È un salume raro, perché se ne ottiene una sola da ciascun maiale ed
è prodotta ancora oggi rispettando criteri artigianali.
La salamina è un insaccato a base di carne suina aromatizzata con spezie
e vino.
Viene confezionata usando diverse parti del maiale, soprattutto le
parti meno nobili ma più saporite, speziate con sale, pepe,
cannella, noce moscata e chiodi di garofano mescolati insieme ed arricchiti
da vino rosso, preferibilmente vecchio e non imbottigliato, e talvolta da
brandy o Marsala.
L'impasto così ottenuto va a riempire la vescica di maiale che viene messa
prima ad asciugare in un ambiente caldo per 3-4 giorni e poi lasciata
stagionare per 7-8 mesi.
La salamina acquista l’inconfondibile sapore dopo una lunga stagionatura,
appesa al soffitto o posta sotto la cenere in un luogo fresco, aerato e
rigorosamente buio.
Prima di cuocerla, la salama va messa a bagno in acqua tiepida per
una notte, per ammorbidire le incrostazioni esterne, che vanno poi
delicatamente spazzolate. Viene poi immersa avvolta in una pezzuola di telo
fine in una pentola d'acqua, ma senza farle toccare il fondo. Deve bollire
a fuoco lento per circa 4 ore assicurandosi che la vescica non si spacchi.

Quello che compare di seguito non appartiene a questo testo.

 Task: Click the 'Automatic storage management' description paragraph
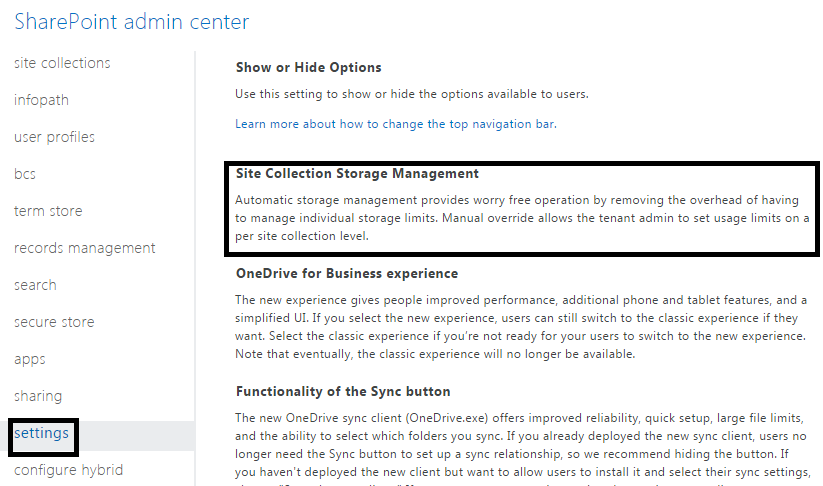tap(522, 218)
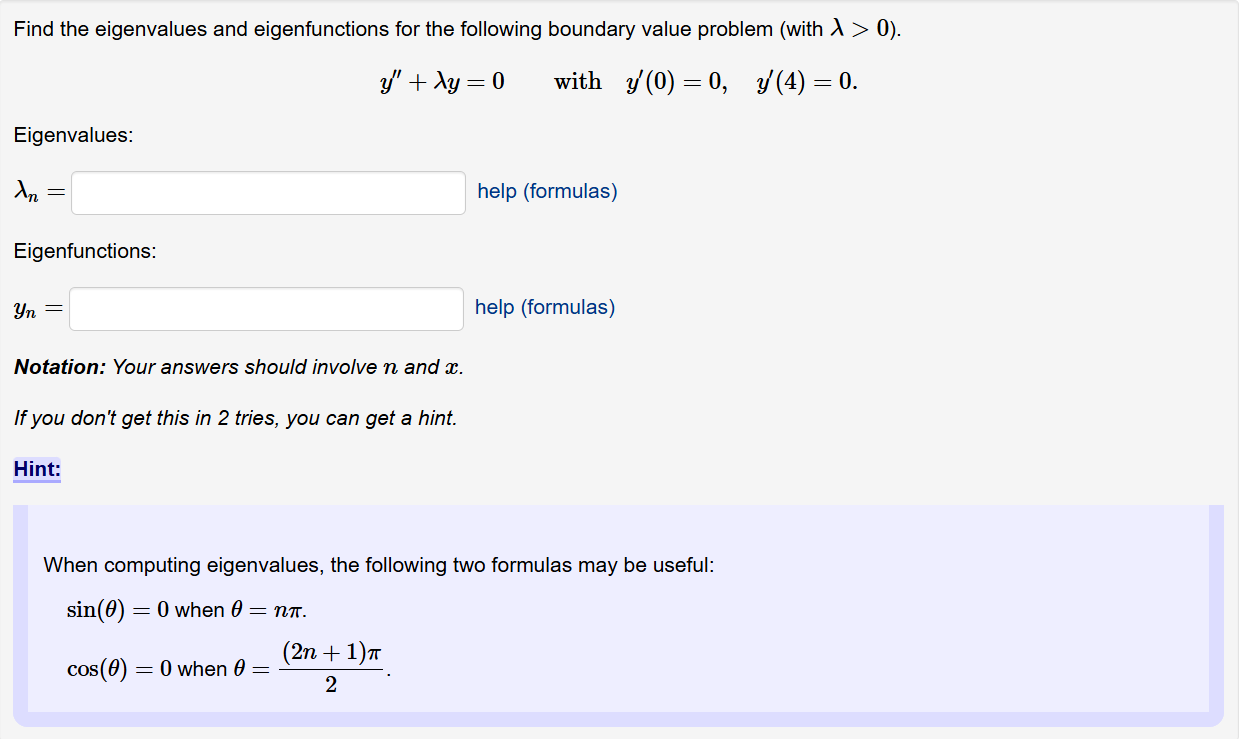Click the Hint label to toggle the hint
1239x739 pixels.
(x=36, y=469)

Una volta cotta la si incide all'apice, ricavando un'apertura che permette
di raccogliere il morbido impasto col cucchiaio. Generalmente viene
tagliata a spicchi, servita caldissima e accompagnata da purea di
patate.
In estate viene invece gustata ben fredda e accompagnata con il
melone, oppure cruda, dopo una prolungata stagionatura.